Mulher tenta retomar a vida após 16
Encarcerada pelo irmão após dar à luz, esquizofrênica viveu em más condições e sem tratamento
Uruburetama (CE) Uma mulher ficou em cativeiro por 16 anos, em Uruburetama, no Ceará. Maria Lúcia de Almeida Braga, 36, a Lucinha, foi encontrada em março por policiais. Pesava em torno de 50 kg e estava nua, em meio a fezes e urina, em um quarto trancado com cadeado na casa da família a 115 km de Fortaleza. Uma denúncia anônima deu fim ao cativeiro. O irmão, apontado como responsável por alimentá-la, foi preso e solto um mês depois. Ele irá a julgamento.
Nas próximas semanas, Lucinha fará uma perícia para tentar receber o BPC (Benefício de Prestação Continuada), por meio da Previdência Social. É pago um salário mínimo (R$ 937) a idosos e deficientes que não possam se manter, nem pela família.

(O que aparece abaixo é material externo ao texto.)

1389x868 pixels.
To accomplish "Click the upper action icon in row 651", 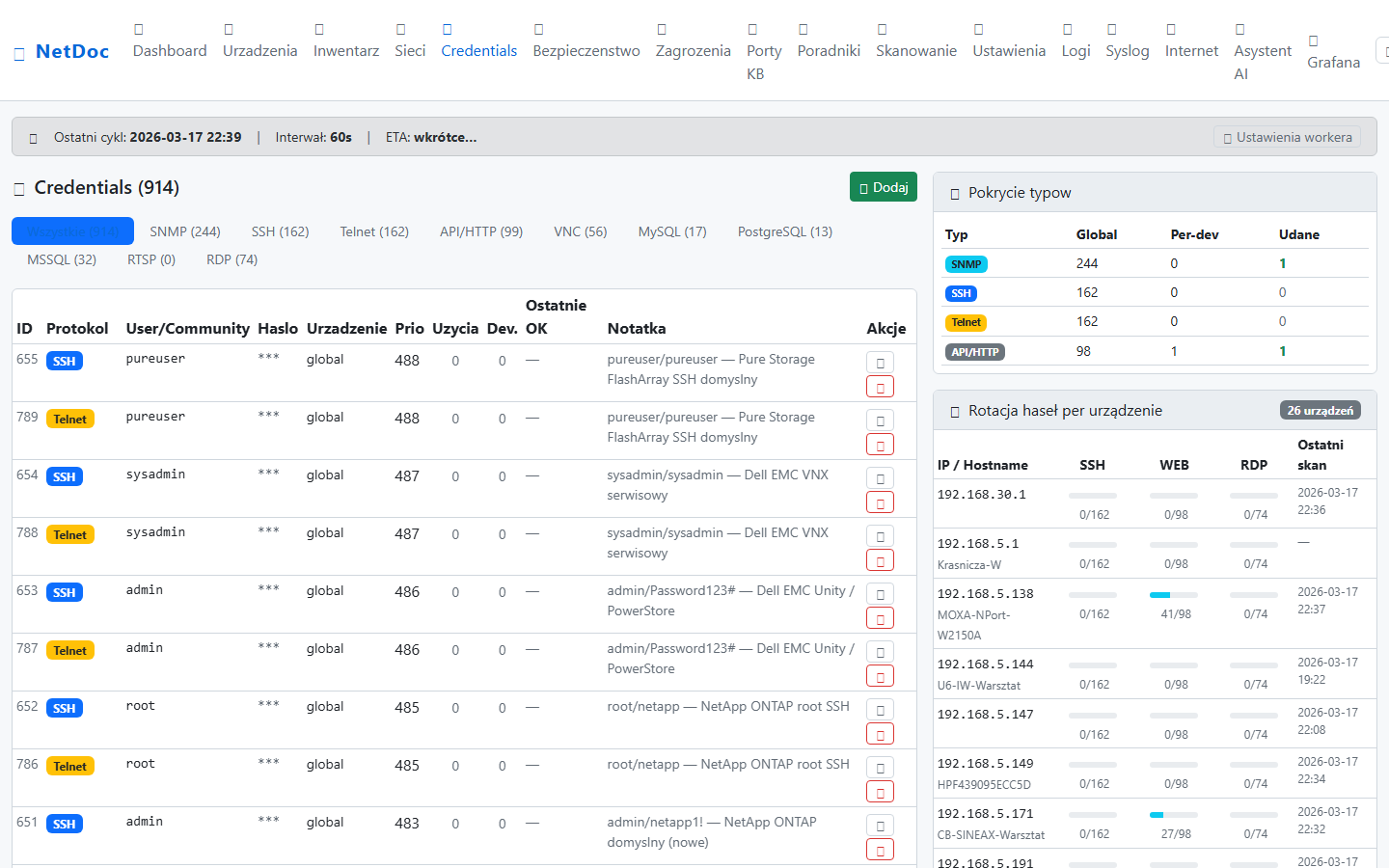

Enquanto a ajuda financeira não vem, recebe do município leite e cesta básica. ONGs ajudam com doações de roupas. Lucinha só observa as peças doadas. Não parece satisfeita. Ainda se queixa da aparência. Quer fazer as pazes com o espelho.
Lucinha ganhou um espelho. Foram 16 anos sem ver a própria imagem. Ela se olha, mas não gosta do que vê. “Feia, gorda!”, são as poucas palavras que sabe dizer.
As roupas não lhe cabem mais. Ganhou 10 kg desde que foi libertada do cativeiro: um cômodo de 12 metros quadrados onde viveu sem espelho, sem cama e sem vaso sanitário.
Lucinha foi encarcerada pela família quando deu à luz Pablo. Hoje adolescente, o filho foi entregue para adoção a um casal da cidade e algumas vezes visita a mãe biológica. “Ele a chama de mãe, pede a bênção. Veio aqui no Dia das Mães, é carinhoso com ela”, conta Maria de Fátima Araújo, 57, vizinha da família que decidiu abrigar Lucinha —atualmente, ela é sua responsável legal.
Fora do cárcere, ela foi diagnosticada com esquizofrenia simples, doença que pode ter se agravado com os anos de prisão e a falta de medicamentos.
Agora em liberdade, ela se olha no espelho por longos minutos. É uma das pequenas conquistas a Lucinha. Assim como ir à casa da vizinha comer pão, pintar as unhas e desenhar flores e corações em um caderno —no cativeiro, eram só rabiscos.